Ann, I'm afraid it is a bit of a misnomer that 3.0 is the top of the range in the USA. In 2002 the National Academy of Clinical Biochemists, who deal with setting lab standards, finally realized that if you are going to use a group of people to establish the 'normal' range you need to have very strict guidelines so that you are not including subjects who in fact are suffering from mild forms of thyroid problems. After enforcing strict guidelines they suggested the range should be .3-3.0. In 2003 AACE, the American Association of Clinical Endocrinologists came out with a statement agreeing with the NACB, a decision they have probably regretted ever since because much of their membership did not agree. If you look at the 2012 guidelines from ATA and AACE they are pretty much in agreement with the RCP, BTA, and BTF. From whichever bottom you choose to around 4 or 4.5 is "normal", usually, requiring no treatment, and from 4 or 4.5 to 10.0 is subclinical and is up to the doctor whether or not to treat and 10.0+ is considered where there is no question that it should be treated, generally. Rod gave a very good explaination, as he always does, of how and why the ranges can vary from lab to lab.
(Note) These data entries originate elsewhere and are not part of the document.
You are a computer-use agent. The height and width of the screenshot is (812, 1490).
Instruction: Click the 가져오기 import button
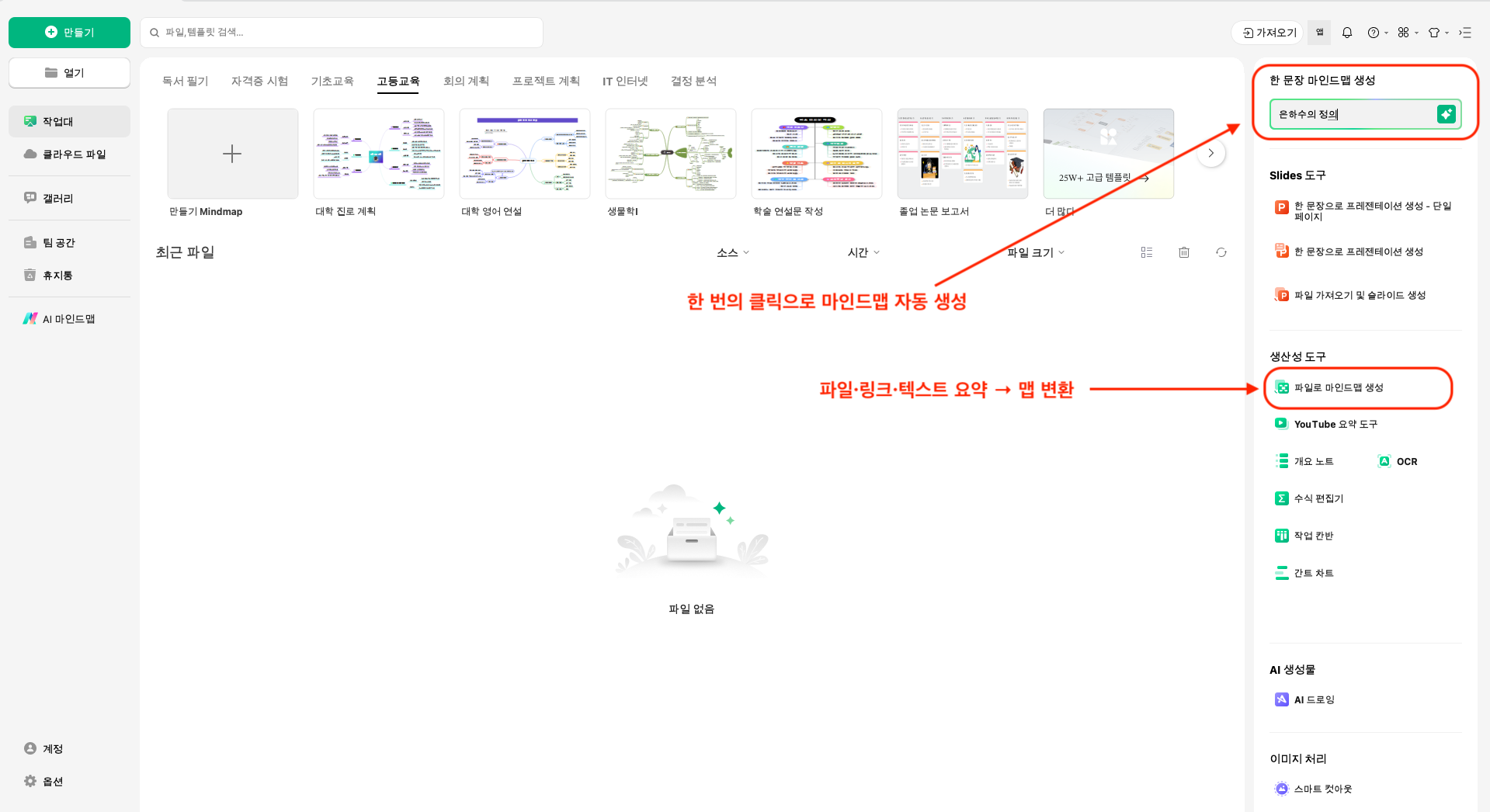click(1266, 32)
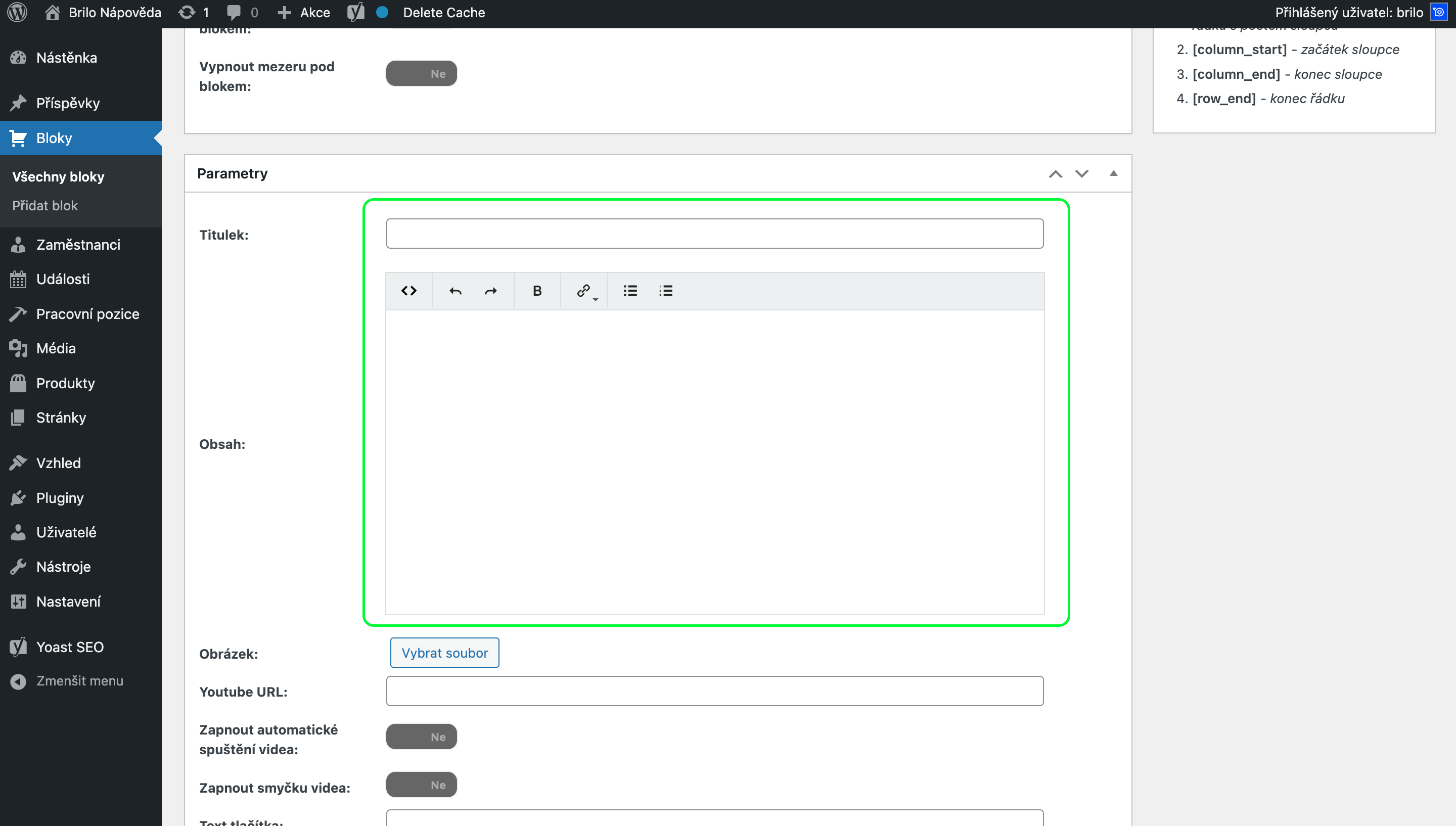Move Parametry panel down with chevron
Viewport: 1456px width, 826px height.
1082,173
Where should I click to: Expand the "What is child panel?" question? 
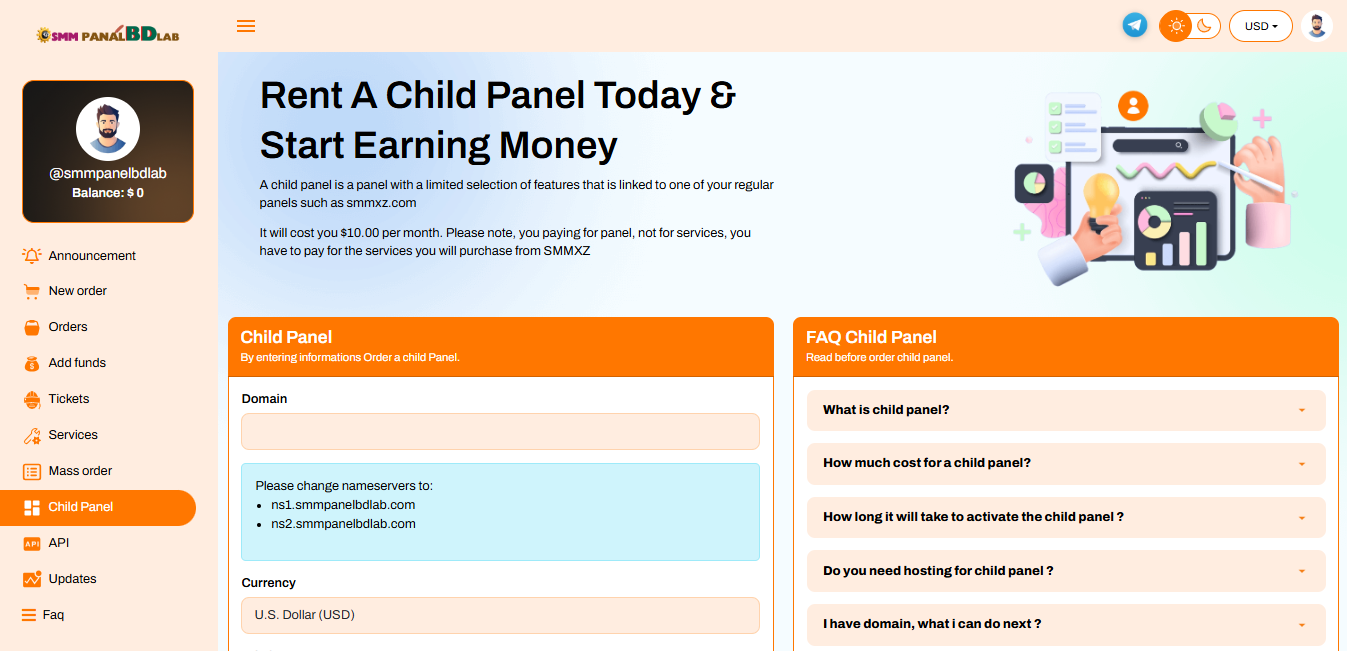pyautogui.click(x=1065, y=410)
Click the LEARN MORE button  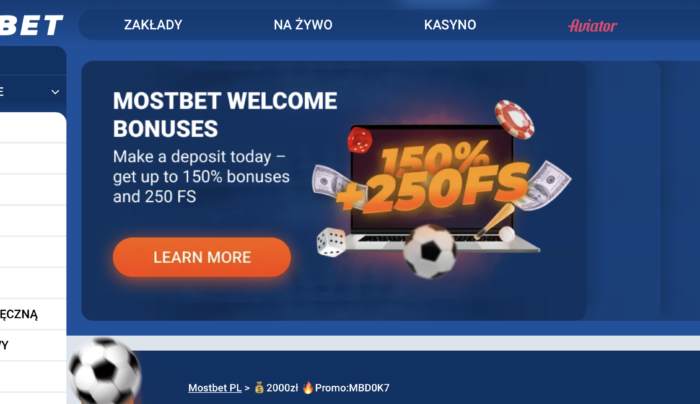point(202,257)
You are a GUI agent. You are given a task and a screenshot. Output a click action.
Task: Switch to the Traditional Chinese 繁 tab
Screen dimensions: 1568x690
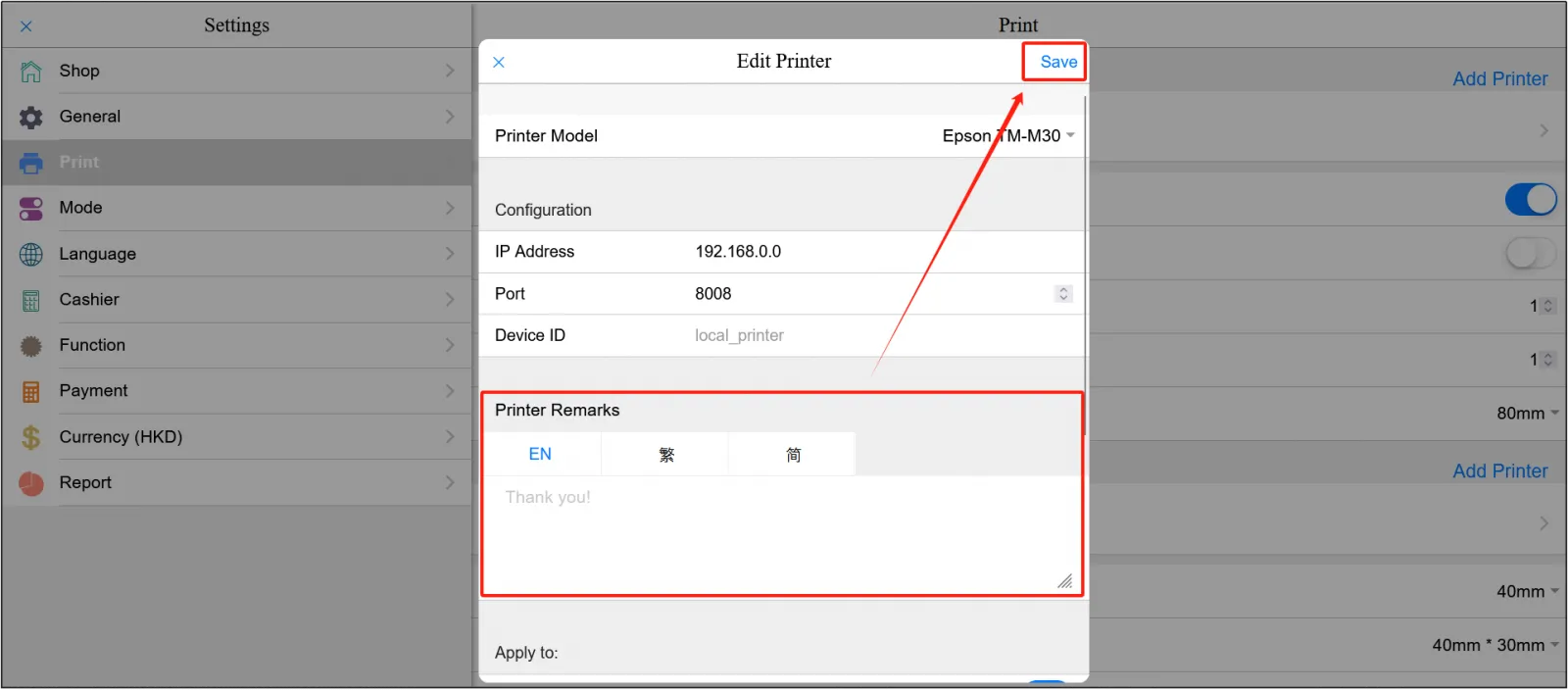click(666, 455)
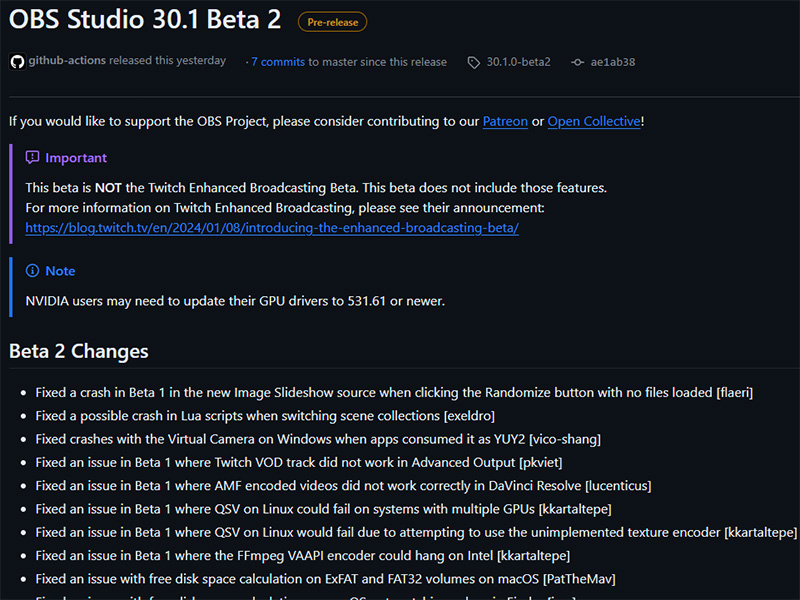Screen dimensions: 800x600
Task: Open contributor pkviet's profile
Action: (x=543, y=461)
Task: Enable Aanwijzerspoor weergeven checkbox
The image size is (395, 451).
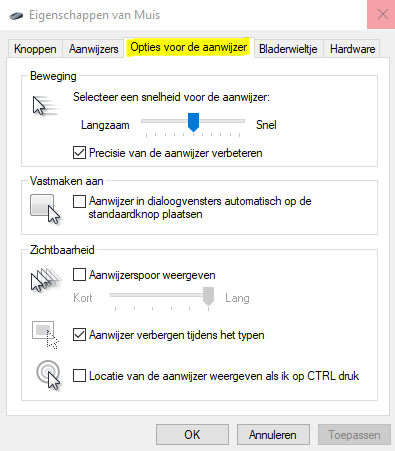Action: (79, 275)
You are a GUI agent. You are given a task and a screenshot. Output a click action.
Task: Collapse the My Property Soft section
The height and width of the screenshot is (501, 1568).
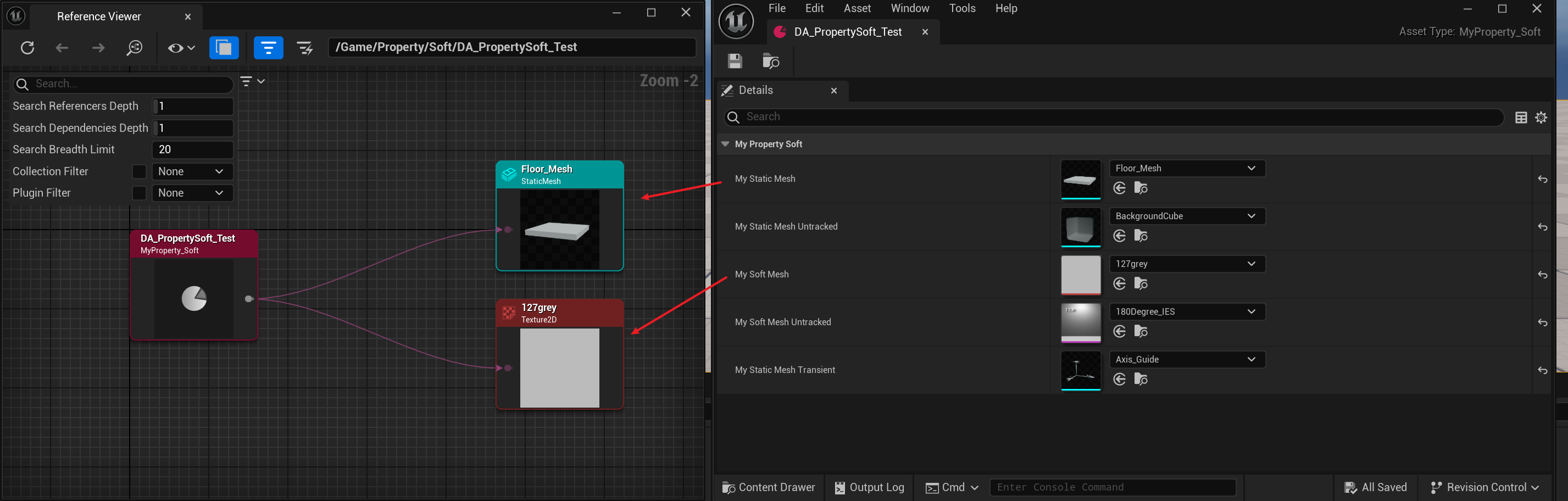tap(725, 144)
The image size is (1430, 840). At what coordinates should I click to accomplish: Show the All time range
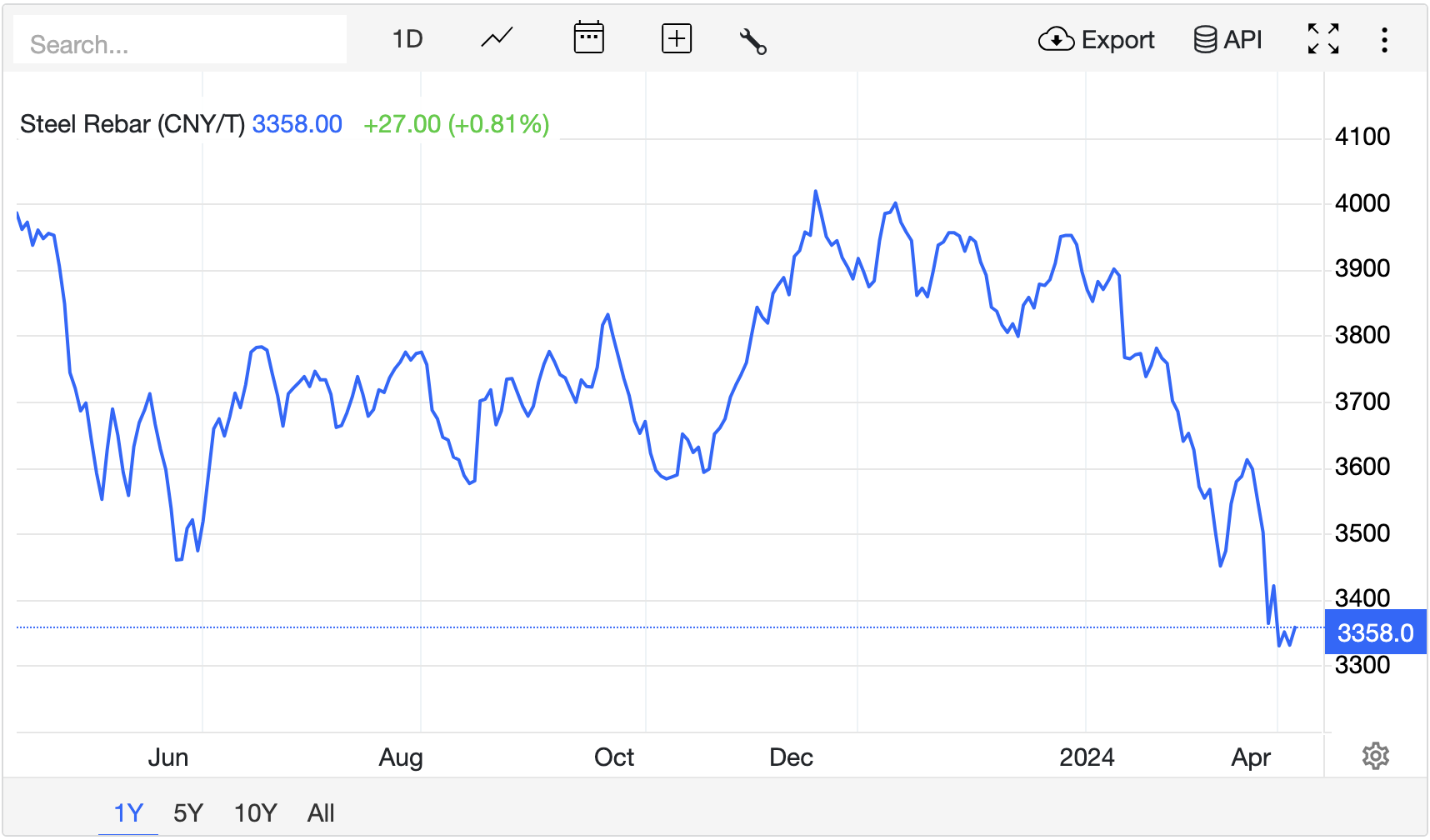click(321, 812)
Dr. Holtorf says that anything above 2.0 can be suspicious, but he is actually paying attention to the patient. So the standards that we are subjected to by the main standards bodies actually have little to do with what I call 'real world endocrinology' or how our bodies actually work. This is the basic problem that almost all thyroid patients face and why so many of us needlessly lose years of our lives. It is absolutely appalling but it is the system in place. PR

helvella profile image
helvellaAdministratorThyroid UK in reply to PR4NOW

Thanks PR. I try.

My view is that if we happened know our TSH levels throughout our lives, and then saw them taking a jump, that would be the significant issue. Almost regardless of actual numbers. So certainly 2.0 could be a value at which to sit up, take notice and look further.

Unfortunately, few of us have any idea of our TSH histories.

It is good to see the myth of super-low TSH top-of-range addressed by someone with experience. It is all too easy to see a few quotes and make unwarranted assumptions.

Rod

PR4NOW profile image
PR4NOW in reply to helvella

Rod, I agree about the history. If electronic records are ever put in place they hold the promise of being an ongoing medical history, and if they would add a hormonal baseline to that occasionally we would have a better chance of seeing when something has deviated from the norm. Of course the real trick is getting doctors to treat the patient instead of the blood test. PR

helvella profile image
helvellaAdministratorThyroid UK in reply to PR4NOW

Well we are well on the way to pretty comprehensive electronic records. The problem in that direction seems that, for most of us, there are no baselines!

And that old records are not migrating their way into electronic records.

And I am not sure how private records (whether just blood test results or actual care records) can get into our standard records to ensure completeness.

Treating the patient seems an extraordinarily good idea. Can I patent it?